Good luck to you in the future!

Specializes in Medical Surgical.

IN LTC you shouldn't have more then 2-4 full assessments to fill out, then the rest should be by exception, just make a note of who needs assessments at the start of your day, then plunk them out one by one as you can, let your aids know who you needs to see and tell them that you would like to see them when they are in the shower or being changed so you can see the skin, you would not believe how much time this saves. Also pass out snacks, your CNAs will love you for helping and the residents will love you for bringing them food. You can usually squeeze in a listen with your stethoscope, remember for the really lucid patients you can just ask them if they have any issues and save some time there, they will usually self report anything, and skin issues they have. Dont make up charting for your assessments, I can't stress this enough. Also listen to your CNAs, they are your saviors in these situations. Anytime a CNA takes time to come find you and say "So and so is acting weird" thats cause for concern and has saved many of my pts lives.

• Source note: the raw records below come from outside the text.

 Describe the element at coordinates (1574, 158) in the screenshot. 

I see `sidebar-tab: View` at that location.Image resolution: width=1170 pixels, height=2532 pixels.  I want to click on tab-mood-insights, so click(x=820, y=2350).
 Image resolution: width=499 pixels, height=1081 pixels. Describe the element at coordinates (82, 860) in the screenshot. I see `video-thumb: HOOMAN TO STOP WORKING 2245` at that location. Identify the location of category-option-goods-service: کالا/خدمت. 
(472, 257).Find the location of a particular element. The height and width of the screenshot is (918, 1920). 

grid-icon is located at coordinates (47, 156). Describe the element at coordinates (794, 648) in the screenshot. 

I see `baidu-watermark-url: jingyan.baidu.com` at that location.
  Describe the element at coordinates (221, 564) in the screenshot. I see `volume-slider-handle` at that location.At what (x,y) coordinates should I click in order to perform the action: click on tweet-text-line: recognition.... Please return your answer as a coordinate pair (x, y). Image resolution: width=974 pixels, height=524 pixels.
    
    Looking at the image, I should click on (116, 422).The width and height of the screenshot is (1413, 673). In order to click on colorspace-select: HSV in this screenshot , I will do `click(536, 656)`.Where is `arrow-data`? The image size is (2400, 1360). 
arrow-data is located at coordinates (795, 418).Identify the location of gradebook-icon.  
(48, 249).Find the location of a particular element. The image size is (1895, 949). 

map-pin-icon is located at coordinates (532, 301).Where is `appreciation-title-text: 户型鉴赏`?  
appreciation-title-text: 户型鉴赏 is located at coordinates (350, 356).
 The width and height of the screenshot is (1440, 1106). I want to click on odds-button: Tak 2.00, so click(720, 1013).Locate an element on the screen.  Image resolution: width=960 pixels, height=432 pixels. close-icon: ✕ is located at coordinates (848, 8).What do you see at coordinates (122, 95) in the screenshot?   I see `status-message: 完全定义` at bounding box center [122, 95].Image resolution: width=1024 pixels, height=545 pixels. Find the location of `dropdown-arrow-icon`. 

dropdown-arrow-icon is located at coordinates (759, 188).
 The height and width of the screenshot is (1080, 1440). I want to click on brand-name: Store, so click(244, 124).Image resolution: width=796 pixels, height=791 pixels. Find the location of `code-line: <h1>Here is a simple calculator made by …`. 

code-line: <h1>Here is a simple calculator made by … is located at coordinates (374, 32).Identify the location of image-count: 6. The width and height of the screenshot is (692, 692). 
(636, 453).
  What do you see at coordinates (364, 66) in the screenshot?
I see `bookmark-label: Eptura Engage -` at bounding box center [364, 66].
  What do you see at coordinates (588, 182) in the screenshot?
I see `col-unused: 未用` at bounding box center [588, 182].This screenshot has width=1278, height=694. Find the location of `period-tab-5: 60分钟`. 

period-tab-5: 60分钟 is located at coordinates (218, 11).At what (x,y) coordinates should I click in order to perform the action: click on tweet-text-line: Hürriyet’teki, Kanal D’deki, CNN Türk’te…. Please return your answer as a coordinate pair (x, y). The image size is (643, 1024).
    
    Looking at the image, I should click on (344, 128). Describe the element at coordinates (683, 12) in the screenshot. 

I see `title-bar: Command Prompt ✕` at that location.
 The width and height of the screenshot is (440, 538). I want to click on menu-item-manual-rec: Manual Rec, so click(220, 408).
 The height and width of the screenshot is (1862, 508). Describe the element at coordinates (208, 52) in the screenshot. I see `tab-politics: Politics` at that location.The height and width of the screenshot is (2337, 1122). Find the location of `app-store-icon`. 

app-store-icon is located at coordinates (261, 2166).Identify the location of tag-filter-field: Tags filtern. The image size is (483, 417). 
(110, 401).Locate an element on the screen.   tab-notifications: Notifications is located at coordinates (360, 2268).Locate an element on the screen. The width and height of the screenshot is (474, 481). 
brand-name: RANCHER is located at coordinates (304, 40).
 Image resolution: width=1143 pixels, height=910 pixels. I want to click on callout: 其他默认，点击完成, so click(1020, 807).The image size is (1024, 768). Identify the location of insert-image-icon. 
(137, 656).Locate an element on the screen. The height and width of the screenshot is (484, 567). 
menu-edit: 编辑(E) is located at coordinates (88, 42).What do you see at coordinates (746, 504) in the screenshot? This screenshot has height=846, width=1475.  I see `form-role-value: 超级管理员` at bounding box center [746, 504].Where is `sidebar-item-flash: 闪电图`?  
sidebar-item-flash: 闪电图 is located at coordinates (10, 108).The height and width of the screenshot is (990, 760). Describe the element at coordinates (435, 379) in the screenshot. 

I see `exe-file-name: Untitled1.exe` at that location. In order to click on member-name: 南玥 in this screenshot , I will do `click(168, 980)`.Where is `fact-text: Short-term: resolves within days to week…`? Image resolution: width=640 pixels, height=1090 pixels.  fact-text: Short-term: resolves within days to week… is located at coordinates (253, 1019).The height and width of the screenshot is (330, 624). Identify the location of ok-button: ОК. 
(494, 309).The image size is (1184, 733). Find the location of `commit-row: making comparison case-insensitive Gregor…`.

Specializes in Thoracic Cardiovasc ICU Med-Surg.

I think it's extremely frightening that so many folks here think it's A-OK to have three days/nights of orientation for a new grad! and then expect that to be a safe, critical thinking nurse. OP do yourself and your education a favor and try to get a hospital job.

I think it's extremely frightening that so many folks here think it's A-OK to have three days/nights of orientation for a new grad! and then expect that to be a safe critical thinking nurse. OP do yourself and your education a favor and try to get a hospital job.[/quote']

It's not that I think it's a-ok it's just that many places only offer that amount. I think you should be ready with your basic set of skills though.

Specializes in geriatrics, IV, Nurse management.

It's not that I think it's a-ok it's just that many places only offer that amount. I think you should be ready with your basic set of skills though.

I agree. Nurses learn with experience and time but I do expect 3 days is enough to learn the basics of the unit and apply the basic nursing skills from school.